*WORK TASK:* Locate the lines of the listing below that hold "agent", then copy each of them.

*DATA UNDER STUDY:*
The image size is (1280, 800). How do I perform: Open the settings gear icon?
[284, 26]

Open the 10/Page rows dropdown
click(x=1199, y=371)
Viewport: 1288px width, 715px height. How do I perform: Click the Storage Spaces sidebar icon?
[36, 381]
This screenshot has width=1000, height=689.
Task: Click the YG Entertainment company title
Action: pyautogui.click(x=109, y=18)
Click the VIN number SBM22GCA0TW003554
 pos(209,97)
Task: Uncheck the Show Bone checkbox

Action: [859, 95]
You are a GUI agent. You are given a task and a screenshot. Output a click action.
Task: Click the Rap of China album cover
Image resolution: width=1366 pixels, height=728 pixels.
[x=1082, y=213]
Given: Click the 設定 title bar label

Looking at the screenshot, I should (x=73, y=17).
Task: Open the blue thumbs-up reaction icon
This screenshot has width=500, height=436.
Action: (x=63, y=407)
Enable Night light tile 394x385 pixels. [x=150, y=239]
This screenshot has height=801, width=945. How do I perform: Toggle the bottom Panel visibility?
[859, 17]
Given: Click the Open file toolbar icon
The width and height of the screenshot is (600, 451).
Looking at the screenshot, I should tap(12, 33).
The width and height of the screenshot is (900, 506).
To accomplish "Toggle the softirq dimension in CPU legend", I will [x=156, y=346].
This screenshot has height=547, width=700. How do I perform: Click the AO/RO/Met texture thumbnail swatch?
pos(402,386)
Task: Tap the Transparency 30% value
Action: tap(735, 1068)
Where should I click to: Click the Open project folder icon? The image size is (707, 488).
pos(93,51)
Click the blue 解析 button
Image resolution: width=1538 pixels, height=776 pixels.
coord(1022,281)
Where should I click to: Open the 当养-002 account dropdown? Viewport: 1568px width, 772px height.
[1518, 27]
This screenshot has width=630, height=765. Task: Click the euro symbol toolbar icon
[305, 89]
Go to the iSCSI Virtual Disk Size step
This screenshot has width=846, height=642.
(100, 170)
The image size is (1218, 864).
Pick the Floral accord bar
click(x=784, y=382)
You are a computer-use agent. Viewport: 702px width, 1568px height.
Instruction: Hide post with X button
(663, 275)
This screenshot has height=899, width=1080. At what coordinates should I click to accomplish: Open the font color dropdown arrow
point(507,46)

*TASK ANSWER:*
You are a GUI agent. You are given a task and a screenshot. Output a click action.
You are a computer-use agent. Viewport: 702px width, 1568px height.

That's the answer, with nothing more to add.